By Zheng Zaixing
NATO Secretary-General Jens Stoltenberg recently visited the Republic of Korea (ROK) and Japan, trying to strengthen the ties between NATO and Asia-Pacific countries by hyping up regional tensions, and even to build an "Asia-Pacific version of NATO". NATO's attempt is likely to lead to an arms race, posing a threat to regional security and stability.
NATO is a military alliance with distinct exclusiveness led and established by the United States after World War II for the purpose of engaging in bloc confrontation, which aims to create a counterweight to Soviet armies stationed in central and eastern Europe. Today, although the Cold War has long ended, NATO still exists and has been in constant conflict with countries holding different political concepts and systems. With its continuous expansion of influence in the military and security fields in Europe, NATO has promoted several rounds of eastward expansion, which has intensified the conflict with Russia and should be blamed for the Russia-Ukraine conflict.
In recent years, the United States and the US-led NATO have taken frequent actions in the Asia-Pacific region in an attempt to dominate the regional security architecture. As an extraterritorial organization, NATO has wantonly called for other countries to defend against the so-called "China threat", in an attempt to extend its influence to the Asia-Pacific region, and even to promote the transition of NATO into a global alliance.
Especially after the Ukraine crisis, NATO has created tension in the Asia-Pacific region, trying to establish a new security alliance with the US Asia-Pacific allies and build an "Asia-Pacific version of NATO".
China, on the other hand, has issued a warning, stressing that the Asia-Pacific region does not welcome the Cold War mentality and bloc confrontation, and urging NATO to have in-deep introspection on what role it has played for European security, instead of trying to mess up the Asia-Pacific region and even the world following the chaos it has made in Europe.
At present, the United States is increasing its pressure on China through the Five Eyes Alliance (FVEY), the Quadrilateral Security Dialogue (QUAD) of the United States, Japan, India and Australia, the trilateral security partnership of the United States, Britain and Australia, and the Indo-Pacific Economic Framework for Prosperity (IPEF), while promoting the introduction of NATO into the Asia-Pacific region.
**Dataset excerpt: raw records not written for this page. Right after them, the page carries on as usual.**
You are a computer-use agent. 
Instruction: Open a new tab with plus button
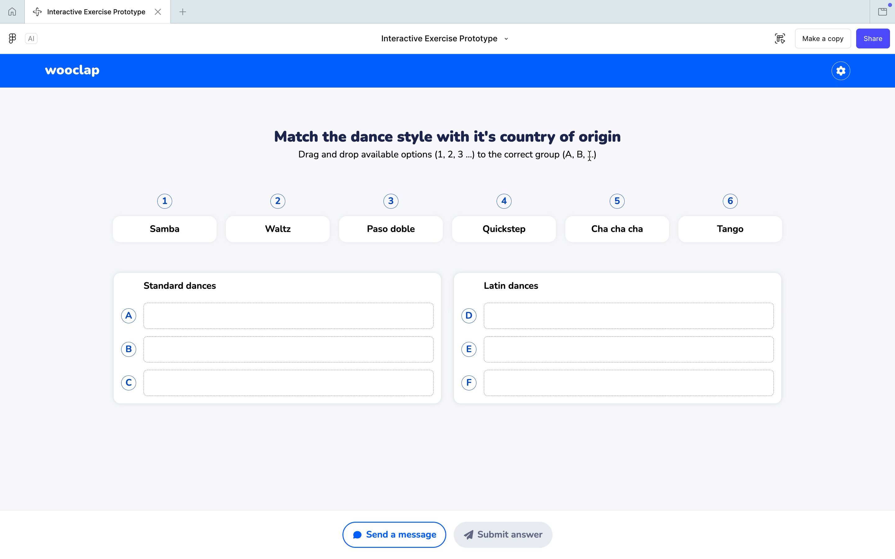[183, 12]
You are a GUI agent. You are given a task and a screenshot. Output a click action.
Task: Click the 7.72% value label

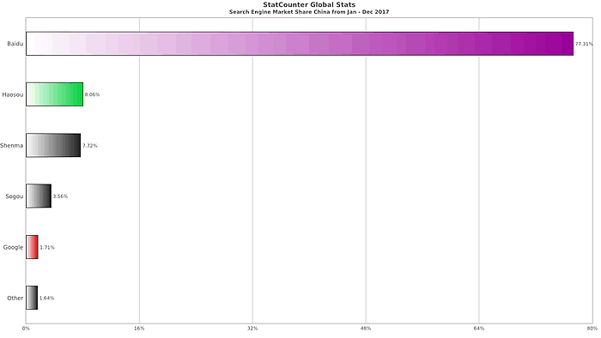pos(89,146)
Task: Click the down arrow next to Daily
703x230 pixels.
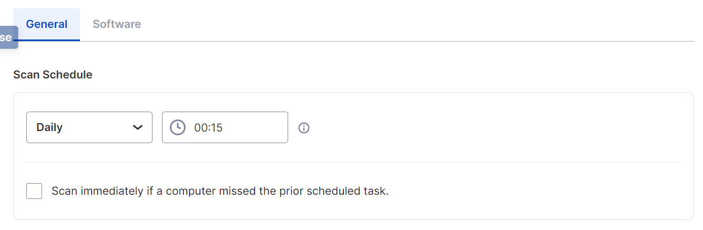Action: click(138, 127)
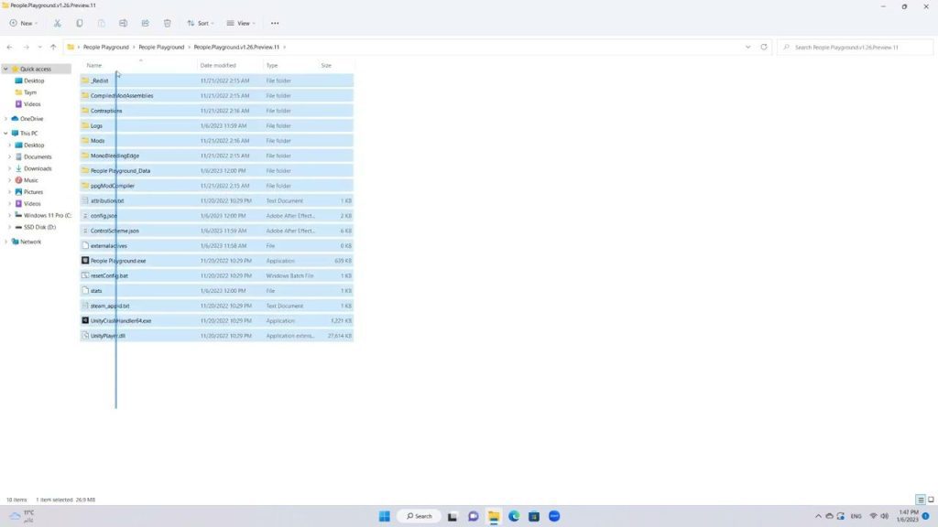938x527 pixels.
Task: Switch to details view in status bar
Action: pyautogui.click(x=920, y=500)
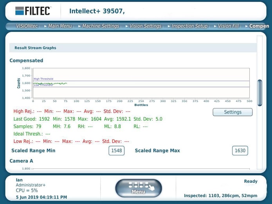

If Asian countries agree with the relevant US operations and form a new security alliance with NATO in the region, it is highly possible to step towards a "new cold war" in terms of the regional pattern, with security risks on a significant rise. Besides, NATO's expansion of its tentacles to the Asia-Pacific region is also not conducive to peace and stability on the Korean Peninsula.
China has been vigorously promoting world multipolarity and is committed to building a community with a shared future for mankind and new-type international relations. In dealing with relations with neighboring countries, China has pursuedthe principle of amity, sincerity, mutual benefit and inclusiveness and the policy of forging friendship and partnership with its neighbors, taking the initiative to deepen friendship, mutual trust and interest fusion with its neighbors.
In China's view, the United States and its allies are ostensibly defending the so-called "rules-based international order", which in essence, is just to safeguard their own interests. China has always opposed the creation of various cliques in the Asia-Pacific region and stressed that all parties should adhere to true multilateralism.
At present, peace and stability in the Asia-Pacific region are facing new situations. In order to effectively respond to various security challenges, including effectively safeguarding peace and stability on the Korean Peninsula, Asia-Pacific countries must adhere to openness and inclusiveness, multilateralism and difference resolution through dialogue and cooperation, instead of pursuing their own absolute security or expanding exclusive military security alliance of any kind.
(The author is the director of the Security Strategy Research Office and director of the China Research Centerat the Sejong Institute of the ROK.)